WORK REQUEST - The expected response is a copy of every line in the entries below that includes the word "computer".

RECORDS -
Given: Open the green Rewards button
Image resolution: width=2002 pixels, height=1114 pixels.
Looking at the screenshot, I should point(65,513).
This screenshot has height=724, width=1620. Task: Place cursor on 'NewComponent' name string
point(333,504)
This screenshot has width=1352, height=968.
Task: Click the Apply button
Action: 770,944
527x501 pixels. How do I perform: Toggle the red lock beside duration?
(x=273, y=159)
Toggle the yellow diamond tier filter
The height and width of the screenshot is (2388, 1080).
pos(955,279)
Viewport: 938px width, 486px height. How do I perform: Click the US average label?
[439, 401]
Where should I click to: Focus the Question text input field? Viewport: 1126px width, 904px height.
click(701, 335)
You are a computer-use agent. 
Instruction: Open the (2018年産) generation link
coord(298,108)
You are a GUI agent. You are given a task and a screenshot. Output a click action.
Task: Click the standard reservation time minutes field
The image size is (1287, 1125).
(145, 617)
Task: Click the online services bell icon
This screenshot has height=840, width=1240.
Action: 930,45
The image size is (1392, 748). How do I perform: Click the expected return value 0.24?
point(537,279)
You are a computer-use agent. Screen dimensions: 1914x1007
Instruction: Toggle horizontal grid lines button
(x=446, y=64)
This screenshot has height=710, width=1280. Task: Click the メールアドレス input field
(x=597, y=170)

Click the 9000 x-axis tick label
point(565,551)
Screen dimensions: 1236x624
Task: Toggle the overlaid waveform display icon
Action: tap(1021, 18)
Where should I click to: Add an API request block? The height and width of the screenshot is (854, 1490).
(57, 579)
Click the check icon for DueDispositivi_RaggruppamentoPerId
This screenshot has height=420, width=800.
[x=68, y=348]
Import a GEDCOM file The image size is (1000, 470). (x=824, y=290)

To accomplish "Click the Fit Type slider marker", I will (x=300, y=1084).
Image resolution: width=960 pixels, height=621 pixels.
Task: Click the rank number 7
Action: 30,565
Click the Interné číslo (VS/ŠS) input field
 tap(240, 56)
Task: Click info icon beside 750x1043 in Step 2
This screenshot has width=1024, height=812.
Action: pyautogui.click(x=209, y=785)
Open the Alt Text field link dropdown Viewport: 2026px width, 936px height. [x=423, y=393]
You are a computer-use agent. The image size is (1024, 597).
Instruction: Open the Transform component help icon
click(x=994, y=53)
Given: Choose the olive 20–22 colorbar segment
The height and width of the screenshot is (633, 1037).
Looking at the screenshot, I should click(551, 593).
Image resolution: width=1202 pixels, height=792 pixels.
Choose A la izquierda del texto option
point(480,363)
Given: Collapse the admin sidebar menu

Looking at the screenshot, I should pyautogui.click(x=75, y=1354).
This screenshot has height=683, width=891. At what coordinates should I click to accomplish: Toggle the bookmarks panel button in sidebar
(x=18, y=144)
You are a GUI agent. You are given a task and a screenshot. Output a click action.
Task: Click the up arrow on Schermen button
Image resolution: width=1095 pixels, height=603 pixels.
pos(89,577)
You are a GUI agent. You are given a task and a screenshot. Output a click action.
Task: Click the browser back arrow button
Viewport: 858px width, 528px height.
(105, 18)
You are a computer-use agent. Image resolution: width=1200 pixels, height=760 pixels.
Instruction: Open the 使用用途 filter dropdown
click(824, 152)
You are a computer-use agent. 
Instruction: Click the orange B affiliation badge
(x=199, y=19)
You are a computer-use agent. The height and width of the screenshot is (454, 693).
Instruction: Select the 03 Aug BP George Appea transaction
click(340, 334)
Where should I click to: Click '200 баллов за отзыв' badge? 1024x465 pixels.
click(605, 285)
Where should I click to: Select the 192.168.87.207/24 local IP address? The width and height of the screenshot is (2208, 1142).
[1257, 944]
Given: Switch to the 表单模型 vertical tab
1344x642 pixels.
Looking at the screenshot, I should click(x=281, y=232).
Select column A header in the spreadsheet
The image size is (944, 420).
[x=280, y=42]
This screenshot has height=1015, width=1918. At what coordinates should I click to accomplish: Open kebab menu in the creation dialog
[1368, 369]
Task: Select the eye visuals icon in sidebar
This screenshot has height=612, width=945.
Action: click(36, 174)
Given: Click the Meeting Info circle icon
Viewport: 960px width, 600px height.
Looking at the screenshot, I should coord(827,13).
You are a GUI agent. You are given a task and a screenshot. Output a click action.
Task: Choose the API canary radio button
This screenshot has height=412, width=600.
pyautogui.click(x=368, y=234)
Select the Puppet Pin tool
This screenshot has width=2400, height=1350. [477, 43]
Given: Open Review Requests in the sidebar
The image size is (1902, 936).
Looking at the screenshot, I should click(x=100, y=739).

YOUR RESPONSE -
You are a computer-use agent. 
You are a computer-use agent. Screen dimensions: 1914x1007
You are a computer-use agent. The image size is (1024, 597).
You are a computer-use agent. Image resolution: width=1200 pixels, height=760 pixels.
You are a computer-use agent. 
You are a computer-use agent. The height and width of the screenshot is (454, 693).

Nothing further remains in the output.